**Directions for this task**: Scan the records for the string "will", then copy each line that has it.

###

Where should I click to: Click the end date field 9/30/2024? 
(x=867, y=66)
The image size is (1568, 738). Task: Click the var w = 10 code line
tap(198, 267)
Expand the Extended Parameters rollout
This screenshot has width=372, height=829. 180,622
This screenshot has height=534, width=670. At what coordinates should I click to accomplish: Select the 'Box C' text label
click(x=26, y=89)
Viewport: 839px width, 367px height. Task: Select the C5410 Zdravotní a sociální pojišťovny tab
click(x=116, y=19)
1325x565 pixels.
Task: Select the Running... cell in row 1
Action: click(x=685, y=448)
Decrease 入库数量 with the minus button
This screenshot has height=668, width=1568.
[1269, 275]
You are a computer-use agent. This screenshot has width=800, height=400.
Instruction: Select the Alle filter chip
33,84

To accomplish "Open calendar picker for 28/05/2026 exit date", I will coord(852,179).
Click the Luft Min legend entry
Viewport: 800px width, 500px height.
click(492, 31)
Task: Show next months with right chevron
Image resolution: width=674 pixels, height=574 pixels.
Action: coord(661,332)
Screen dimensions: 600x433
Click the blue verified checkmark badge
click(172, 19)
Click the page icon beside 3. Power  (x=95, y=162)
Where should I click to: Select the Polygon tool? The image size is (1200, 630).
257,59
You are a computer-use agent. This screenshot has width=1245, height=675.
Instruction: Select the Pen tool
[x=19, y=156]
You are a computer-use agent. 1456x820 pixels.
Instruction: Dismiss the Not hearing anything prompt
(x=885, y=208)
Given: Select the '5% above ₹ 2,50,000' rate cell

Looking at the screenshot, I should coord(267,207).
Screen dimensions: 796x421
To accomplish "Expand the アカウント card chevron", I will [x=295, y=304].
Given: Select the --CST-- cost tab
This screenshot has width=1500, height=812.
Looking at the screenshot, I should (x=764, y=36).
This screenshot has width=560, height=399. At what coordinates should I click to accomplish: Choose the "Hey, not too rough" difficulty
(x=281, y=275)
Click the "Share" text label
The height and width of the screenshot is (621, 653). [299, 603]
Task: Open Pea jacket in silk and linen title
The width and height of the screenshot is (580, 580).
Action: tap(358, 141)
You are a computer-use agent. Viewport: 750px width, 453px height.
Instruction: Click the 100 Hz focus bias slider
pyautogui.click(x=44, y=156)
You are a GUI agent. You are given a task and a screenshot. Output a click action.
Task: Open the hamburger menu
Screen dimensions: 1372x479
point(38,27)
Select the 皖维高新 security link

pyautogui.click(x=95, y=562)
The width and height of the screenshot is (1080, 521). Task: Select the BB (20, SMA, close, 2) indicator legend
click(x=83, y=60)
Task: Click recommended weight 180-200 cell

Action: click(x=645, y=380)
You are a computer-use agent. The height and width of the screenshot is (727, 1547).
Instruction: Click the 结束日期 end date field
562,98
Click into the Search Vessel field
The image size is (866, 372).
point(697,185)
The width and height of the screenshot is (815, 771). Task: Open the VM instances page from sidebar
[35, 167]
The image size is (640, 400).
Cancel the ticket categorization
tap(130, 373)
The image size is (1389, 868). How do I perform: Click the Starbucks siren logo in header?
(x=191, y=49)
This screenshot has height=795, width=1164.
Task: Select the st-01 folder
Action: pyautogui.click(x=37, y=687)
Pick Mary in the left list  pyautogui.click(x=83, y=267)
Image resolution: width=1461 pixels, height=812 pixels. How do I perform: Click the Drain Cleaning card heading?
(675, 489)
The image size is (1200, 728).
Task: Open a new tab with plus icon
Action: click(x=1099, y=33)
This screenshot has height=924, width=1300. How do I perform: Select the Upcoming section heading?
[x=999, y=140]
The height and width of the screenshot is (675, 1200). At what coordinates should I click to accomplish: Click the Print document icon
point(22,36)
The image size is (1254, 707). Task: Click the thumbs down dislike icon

###

**Exercise answer**:
To accomplish "Open calendar picker for 28/05/2026 exit date", I will coord(852,179).
To accomplish "Expand the アカウント card chevron", I will [x=295, y=304].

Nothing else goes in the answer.